• _WHAT NEEDS TO BE DONE_: The lines to print run from the top of the material below to the line with "Screen dimensions: 700x636", inclusive; please copy them exactly, without pictures.

• _INPUT DATA_:

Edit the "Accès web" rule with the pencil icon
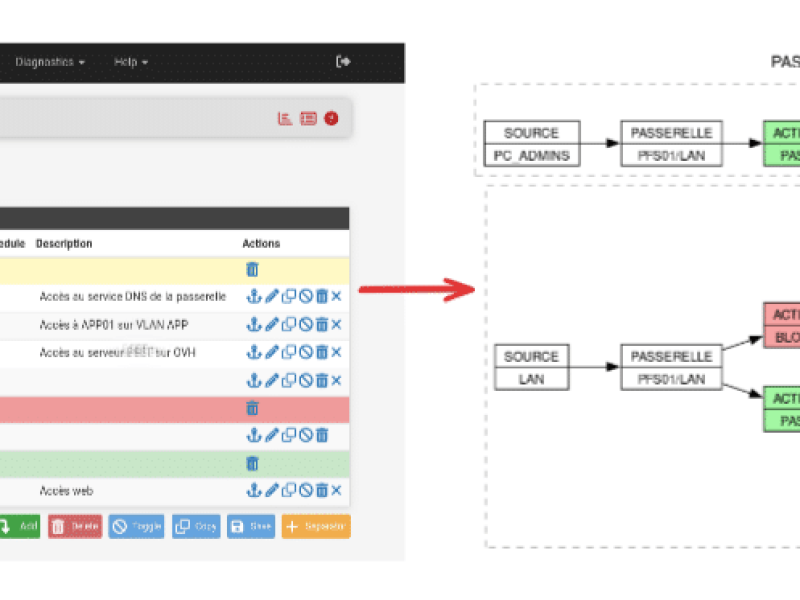The height and width of the screenshot is (600, 800). click(272, 491)
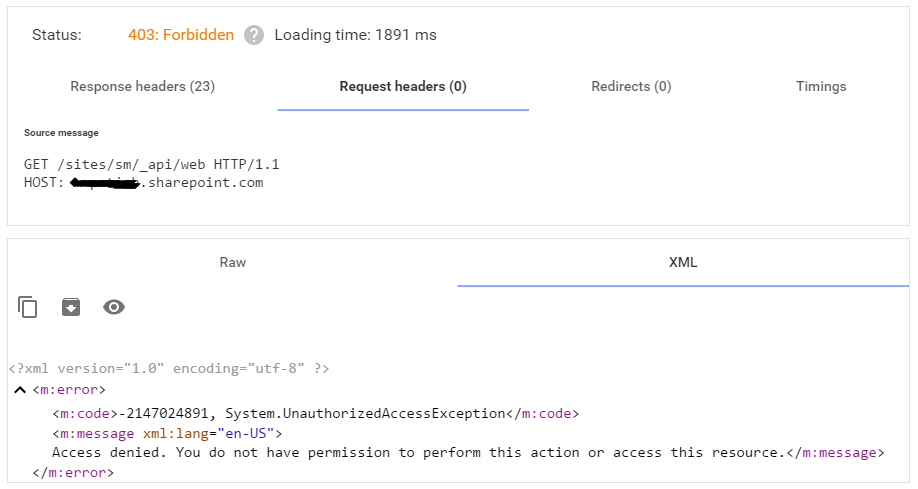Select the Request headers (0) tab
The width and height of the screenshot is (918, 489).
point(403,87)
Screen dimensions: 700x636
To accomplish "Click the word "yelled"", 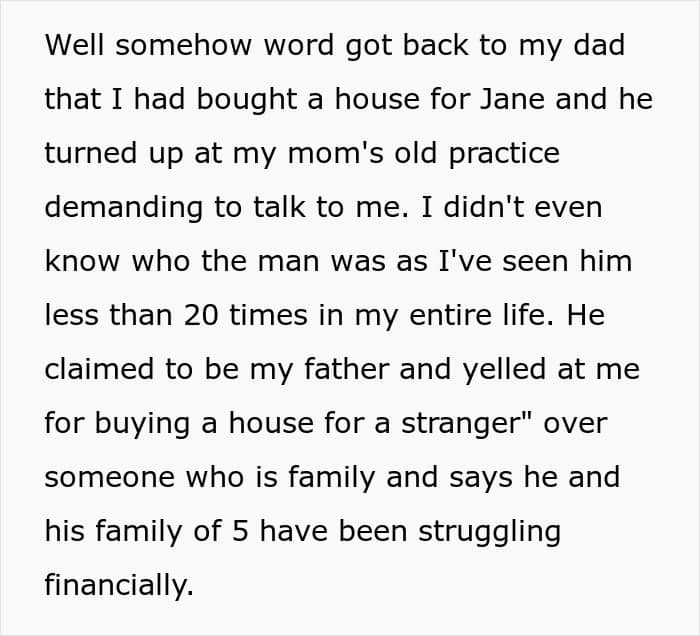I will point(504,370).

• _TASK RESPONSE_:
Edit the "Accès web" rule with the pencil icon
The height and width of the screenshot is (600, 800). click(272, 491)
Select the Request headers (0) tab
The width and height of the screenshot is (918, 489).
point(403,87)
Screen dimensions: 700x636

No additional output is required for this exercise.